Cineanalyst’s review published on Letterboxd:
Hot-Dogging on the Court and Lazy Off It
The basketball scenes are good--some of the most competent work at narrativizing the game I've seen in a movie. Well assembled, on and off-court stakes always apparent, actors who can play (including at least one former college and pro athlete), and where coaching, plays, style, rules and philosophies matter. Without the ball, however, the engineering of "Glory Road" is egregiously contrived and full of more clichés than history despite its based-on-a-true story.

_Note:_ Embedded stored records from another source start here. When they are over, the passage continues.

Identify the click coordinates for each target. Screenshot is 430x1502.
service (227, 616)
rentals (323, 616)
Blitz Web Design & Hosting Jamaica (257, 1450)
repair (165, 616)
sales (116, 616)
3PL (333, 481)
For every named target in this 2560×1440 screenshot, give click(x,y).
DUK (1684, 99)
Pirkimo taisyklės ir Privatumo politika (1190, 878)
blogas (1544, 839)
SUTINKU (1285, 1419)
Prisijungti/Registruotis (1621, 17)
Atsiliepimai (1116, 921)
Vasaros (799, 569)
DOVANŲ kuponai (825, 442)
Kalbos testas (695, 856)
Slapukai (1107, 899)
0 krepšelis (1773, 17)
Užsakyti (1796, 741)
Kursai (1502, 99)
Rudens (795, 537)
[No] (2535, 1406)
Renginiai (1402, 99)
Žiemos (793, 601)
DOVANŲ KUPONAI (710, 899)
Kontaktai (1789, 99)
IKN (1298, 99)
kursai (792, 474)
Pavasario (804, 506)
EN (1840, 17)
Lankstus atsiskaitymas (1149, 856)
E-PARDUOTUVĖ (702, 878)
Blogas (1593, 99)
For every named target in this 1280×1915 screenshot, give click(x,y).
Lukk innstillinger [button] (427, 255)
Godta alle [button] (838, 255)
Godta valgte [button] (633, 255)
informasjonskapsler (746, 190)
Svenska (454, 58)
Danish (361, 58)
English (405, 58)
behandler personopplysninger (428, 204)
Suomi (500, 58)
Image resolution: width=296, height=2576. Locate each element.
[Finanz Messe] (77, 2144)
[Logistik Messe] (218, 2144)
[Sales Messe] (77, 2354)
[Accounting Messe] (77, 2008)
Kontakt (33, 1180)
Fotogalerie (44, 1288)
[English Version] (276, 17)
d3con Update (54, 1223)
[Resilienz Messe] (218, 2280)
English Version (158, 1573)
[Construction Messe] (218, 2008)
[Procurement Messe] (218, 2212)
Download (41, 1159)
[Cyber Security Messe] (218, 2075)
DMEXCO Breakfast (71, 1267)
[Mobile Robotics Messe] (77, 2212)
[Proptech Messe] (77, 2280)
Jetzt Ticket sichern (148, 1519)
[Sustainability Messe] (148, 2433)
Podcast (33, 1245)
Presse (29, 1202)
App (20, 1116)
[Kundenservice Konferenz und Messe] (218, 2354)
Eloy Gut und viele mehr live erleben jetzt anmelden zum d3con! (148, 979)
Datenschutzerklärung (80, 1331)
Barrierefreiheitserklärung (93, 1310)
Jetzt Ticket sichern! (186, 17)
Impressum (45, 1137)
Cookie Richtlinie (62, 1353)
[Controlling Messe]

The first conversation coach Don Haskins and player Bobby Joe Hill have pits them yelling at each other. Who writes this junk? And, pop tunes from the era over montages aside, there must be some corporate dictate that every Disney burger must feature blatant, constant, uninspired scoring throughout to manipulate and attune audiences to what's already obvious that they're supposed to be feeling. Dial it back, for crying out loud, and just try to tell a compelling story. Maybe ask more from the actors than two facial expressions, too. I've seen enough of John Lucas's furrowed brow now for a lifetime. I also didn't like some of the harsh lighting and yellow-dominant color grading for an old-timey-in-the-Sunbelt look.
Perhaps, worst of all is the continued placating to a presumed spectator that simplistically wants to hiss down past racism while celebrating how far we've come. That's how you get ridiculous scenarios such as a single basketball game stopping prejudice "forever." Sure, the 1965-66 Texas Western team was important, but it was also part of a long road towards integration, whether on or off the hardwood. The perennial-champions Boston Celtics, for example, had already fielded an all-black starting lineup in the NBA--featuring stars such as Bill Russell who had also left an impact on the college game. Northern college clubs had previously won NCAA titles in the 1960s with as many as four black starters, as well, who reportedly played an up-tempo style.
"Glory Road" might even be selling short its African-American student athletes. I haven't read the book the movie is based on, and college basketball doesn't seem to have kept player time logs back then, but just a glance at what there is of the team's stats from that year would suggest that the white players weren't seeing many minutes long before the championship match versus Adolph Rupp's Kentucky powerhouse and their Confederate-flag waving fans. While missing several games from a heart condition in the movie, for example, Willie Cager seems to have missed few to none in reality, started every game of the tournament, and played two more seasons thereafter. I'm guessing this is a consequence of the general theme of the picture of having as many characters as possible getting weepy over their white guilt and reforming into white savior tropes. I would've thought the head coach would be enough, but we must also endure an assistant, the wife, the other wife, a player, and, to an extent, even a booster. Talk about an echo chamber. More power to them if these Disney history lessons and morality tales actually reform anyone, but it's all too facile otherwise.